Task details >> Look through the entries for the string "agent" and copy every line where it shows up.

Provided data >>

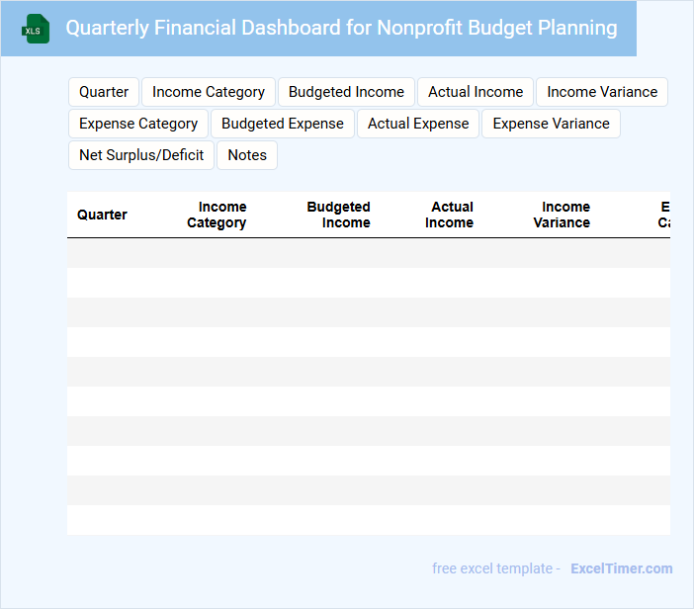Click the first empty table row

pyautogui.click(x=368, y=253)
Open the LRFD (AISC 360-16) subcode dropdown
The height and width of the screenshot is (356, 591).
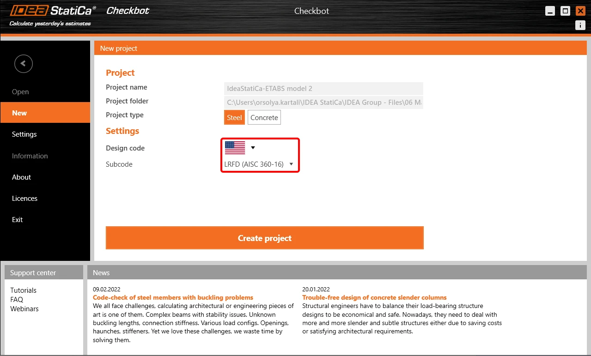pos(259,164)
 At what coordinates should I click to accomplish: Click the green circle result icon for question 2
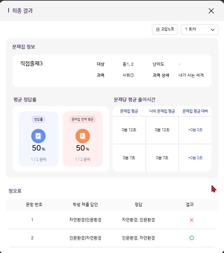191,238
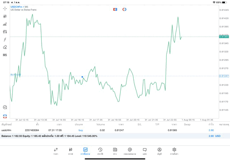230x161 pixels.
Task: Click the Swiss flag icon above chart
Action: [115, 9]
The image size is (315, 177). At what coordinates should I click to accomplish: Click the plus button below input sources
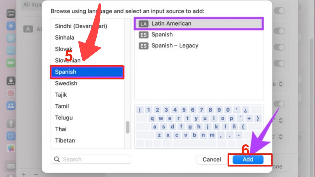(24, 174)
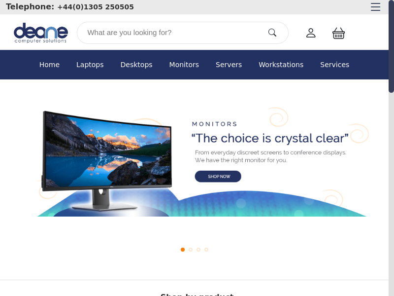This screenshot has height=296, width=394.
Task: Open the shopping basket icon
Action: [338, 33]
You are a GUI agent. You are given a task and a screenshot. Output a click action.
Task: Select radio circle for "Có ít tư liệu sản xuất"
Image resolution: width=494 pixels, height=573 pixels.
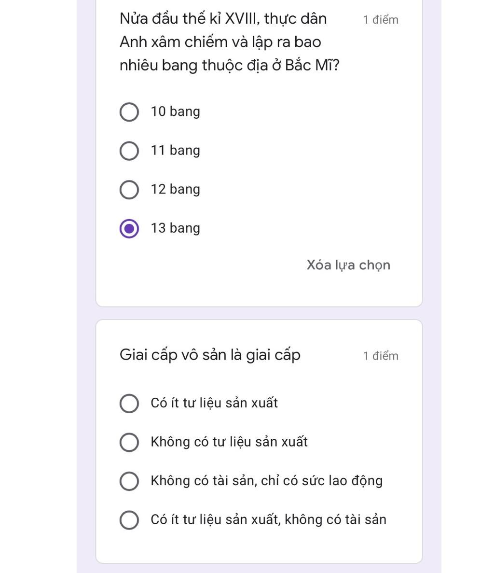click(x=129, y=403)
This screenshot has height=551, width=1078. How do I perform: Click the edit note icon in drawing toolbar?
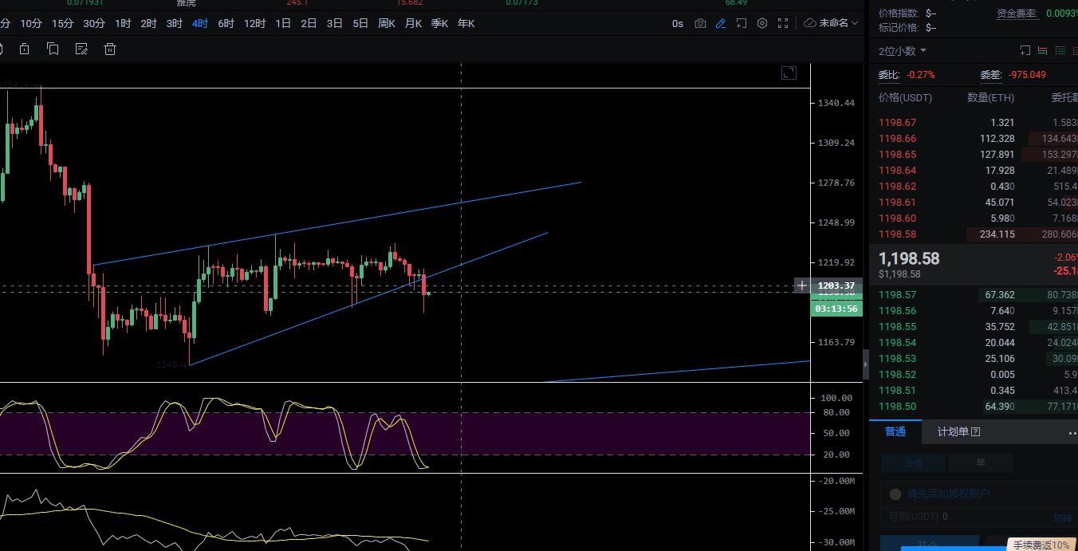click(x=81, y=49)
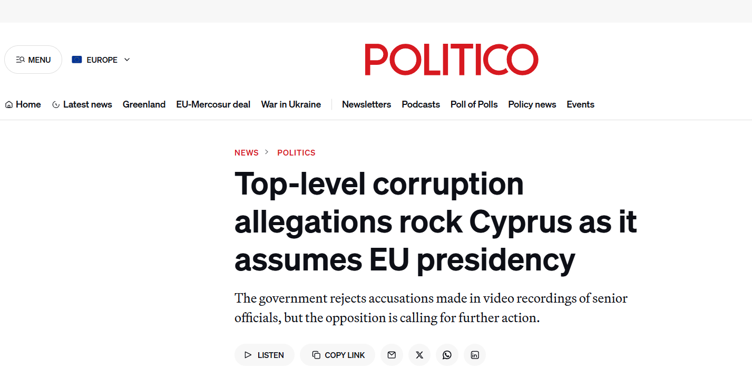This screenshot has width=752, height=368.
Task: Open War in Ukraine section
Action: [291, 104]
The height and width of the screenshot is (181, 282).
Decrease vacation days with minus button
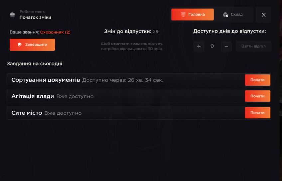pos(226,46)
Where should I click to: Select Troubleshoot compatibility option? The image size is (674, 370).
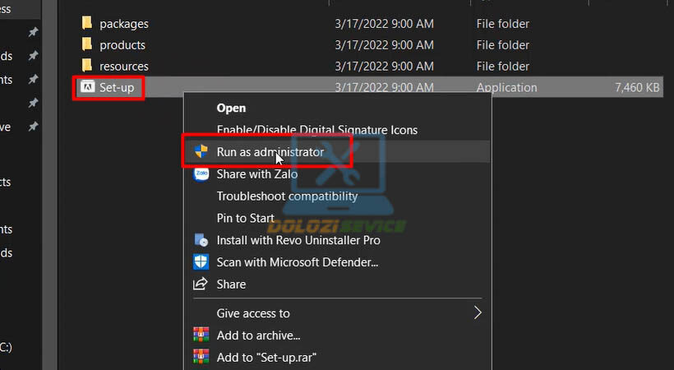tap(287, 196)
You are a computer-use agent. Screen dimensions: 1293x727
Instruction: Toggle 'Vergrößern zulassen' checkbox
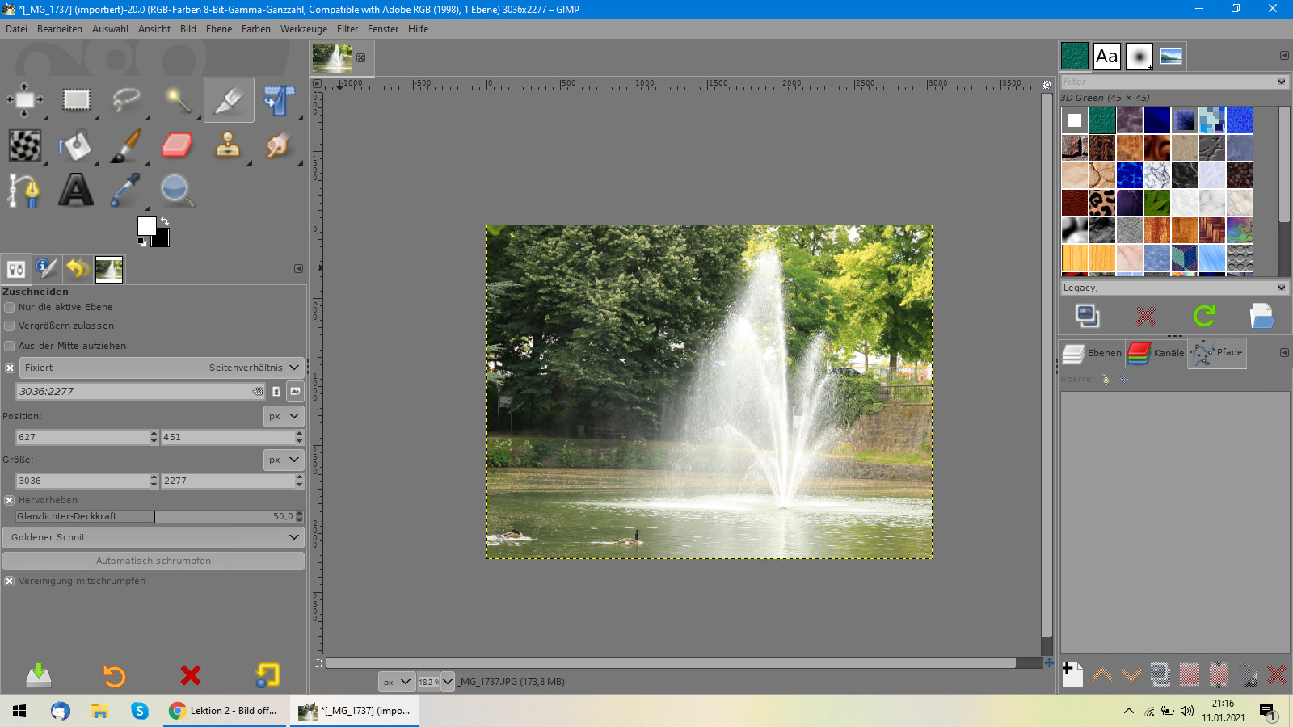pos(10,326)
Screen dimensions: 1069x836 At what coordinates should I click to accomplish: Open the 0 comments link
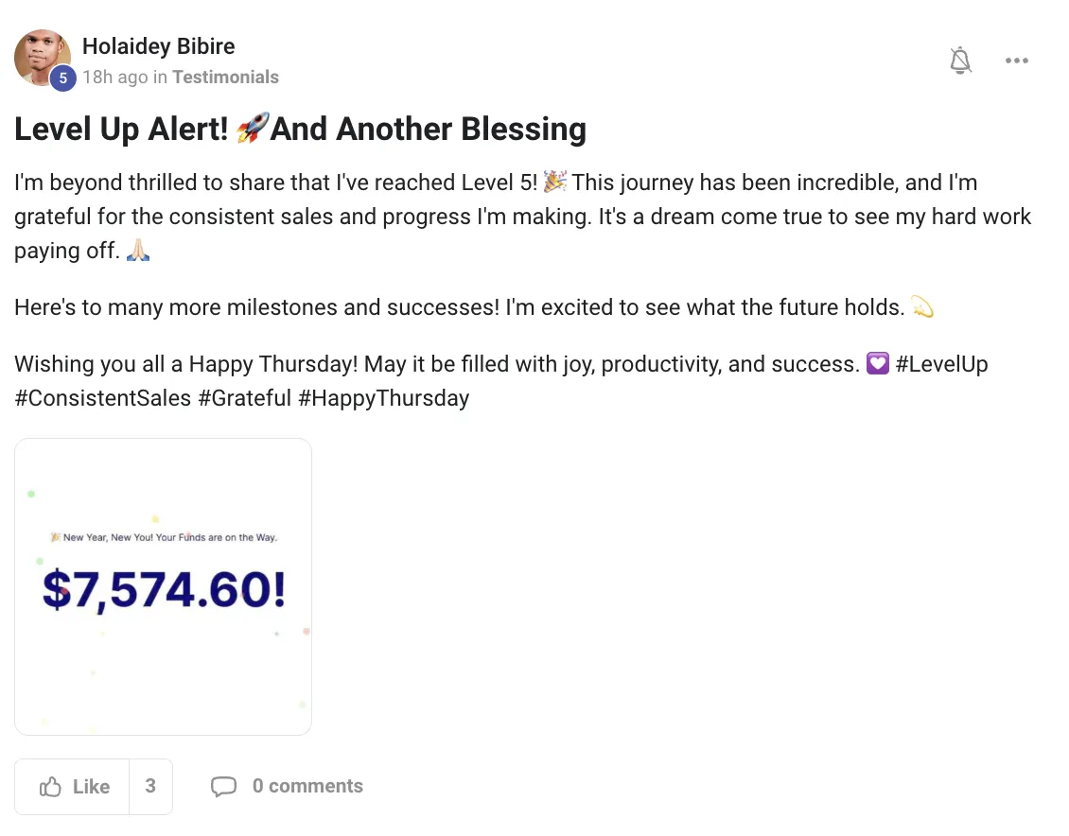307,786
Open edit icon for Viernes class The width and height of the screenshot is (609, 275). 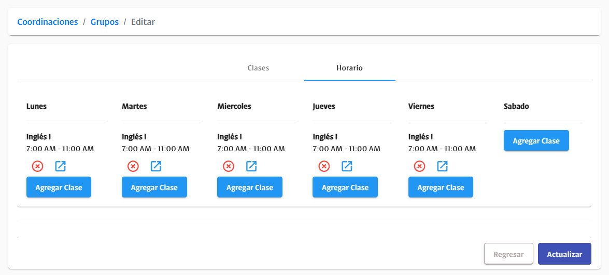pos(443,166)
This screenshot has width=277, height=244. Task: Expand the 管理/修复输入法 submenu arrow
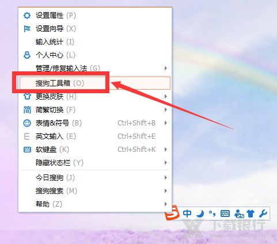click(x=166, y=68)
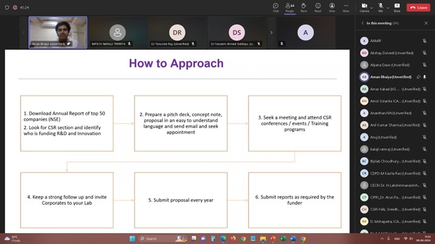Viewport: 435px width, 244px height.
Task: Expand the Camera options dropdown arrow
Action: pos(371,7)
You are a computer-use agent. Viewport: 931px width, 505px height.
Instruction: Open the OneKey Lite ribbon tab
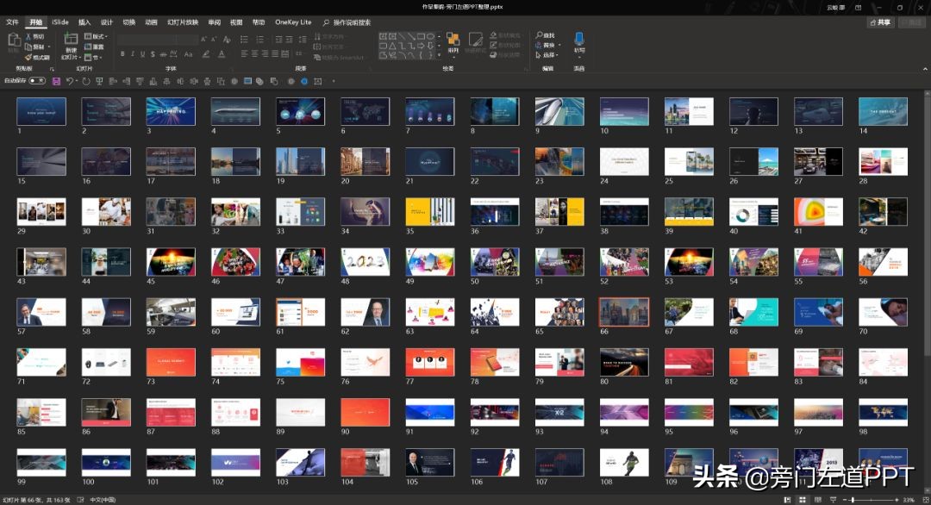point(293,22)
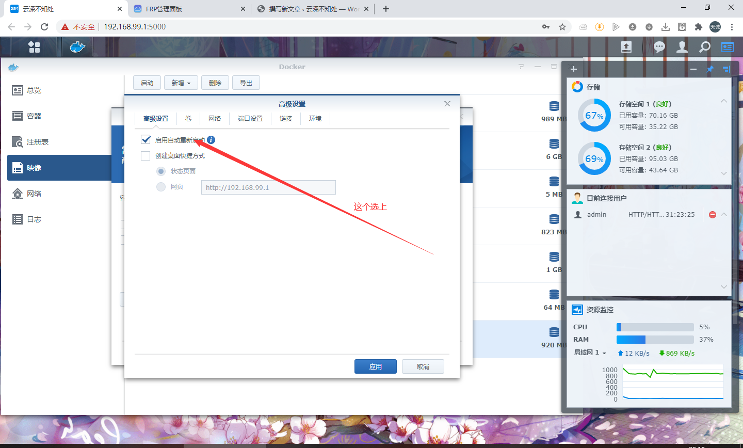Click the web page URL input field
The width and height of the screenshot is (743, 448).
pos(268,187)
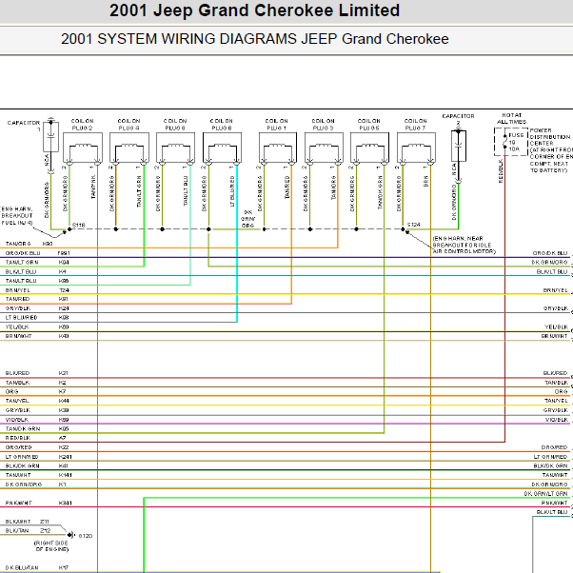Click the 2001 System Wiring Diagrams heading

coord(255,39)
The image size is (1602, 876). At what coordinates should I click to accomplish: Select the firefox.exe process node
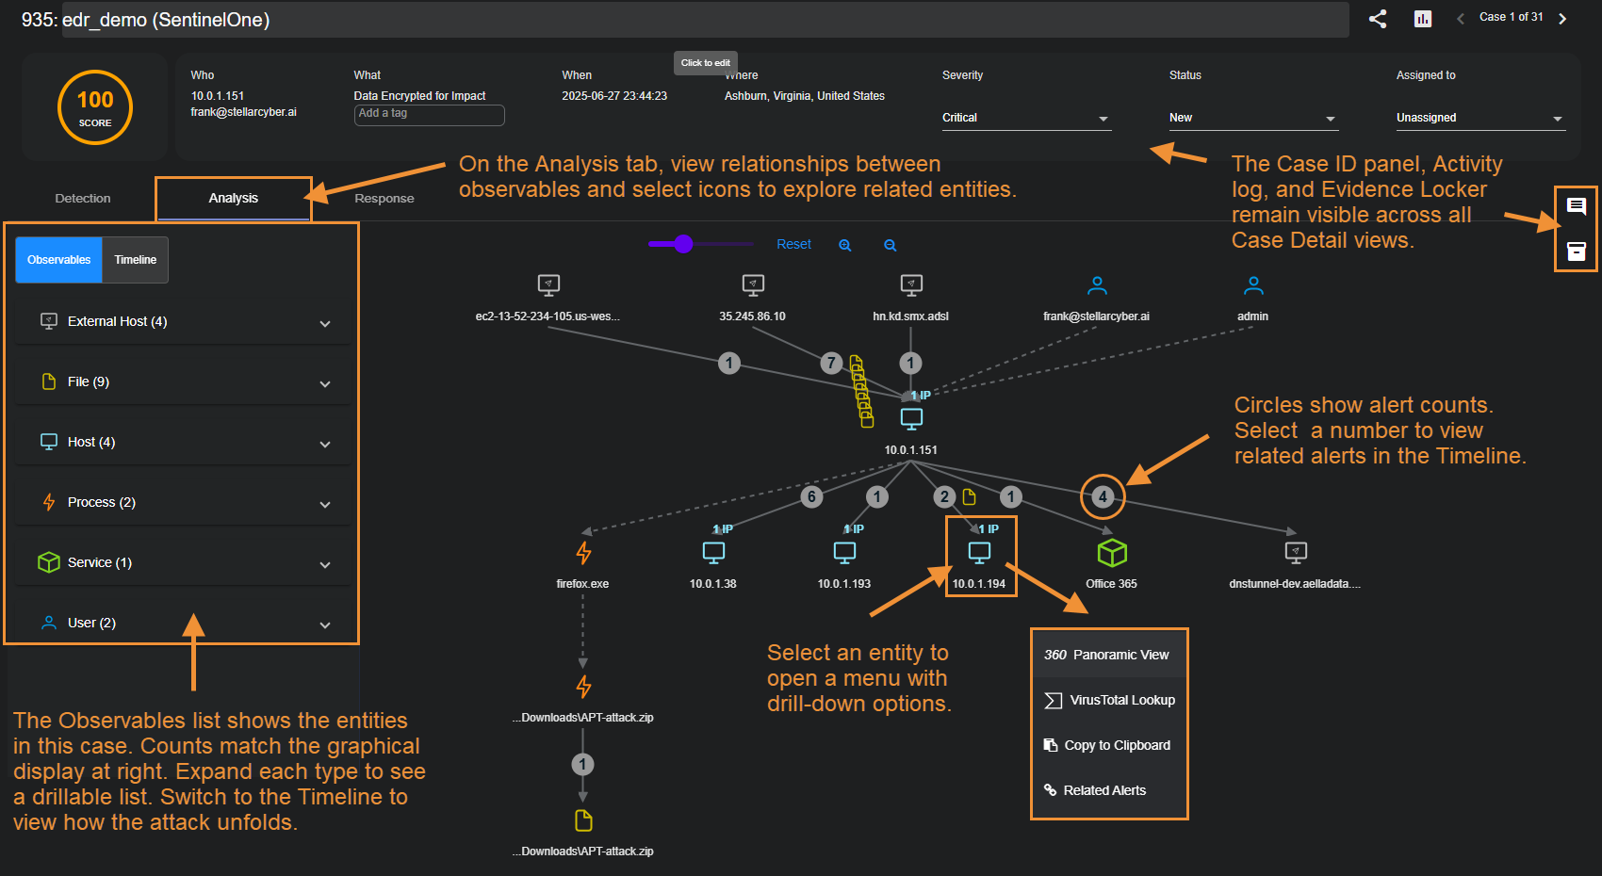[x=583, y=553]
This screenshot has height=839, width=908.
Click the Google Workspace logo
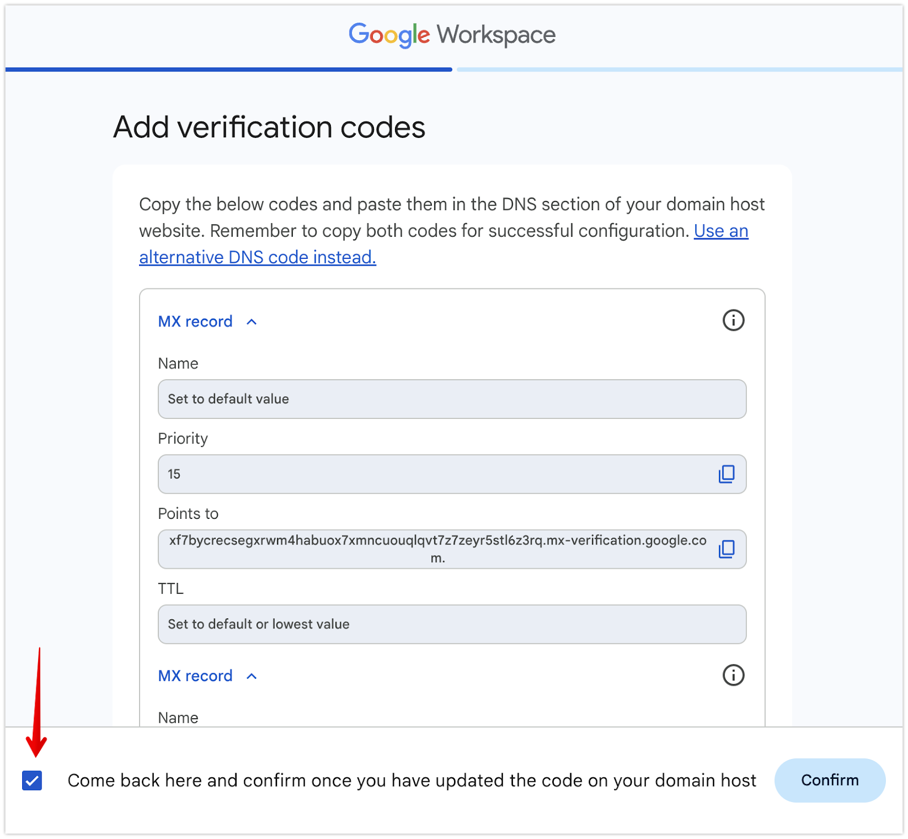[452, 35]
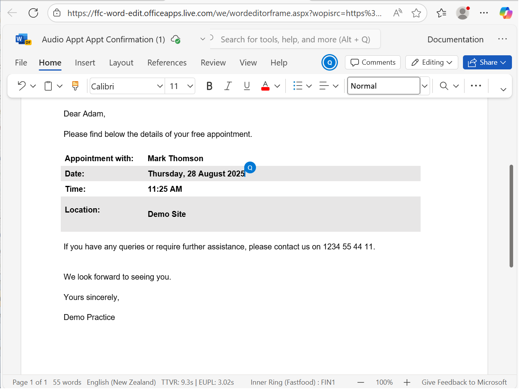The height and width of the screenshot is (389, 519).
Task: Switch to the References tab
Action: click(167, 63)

Output below >>
You are a GUI agent. You are given a task and a screenshot. Output a click action.
You are a computer-use agent. Screen dimensions: 1293x727
You are a computer-use agent. Viewport: 931px width, 505px height.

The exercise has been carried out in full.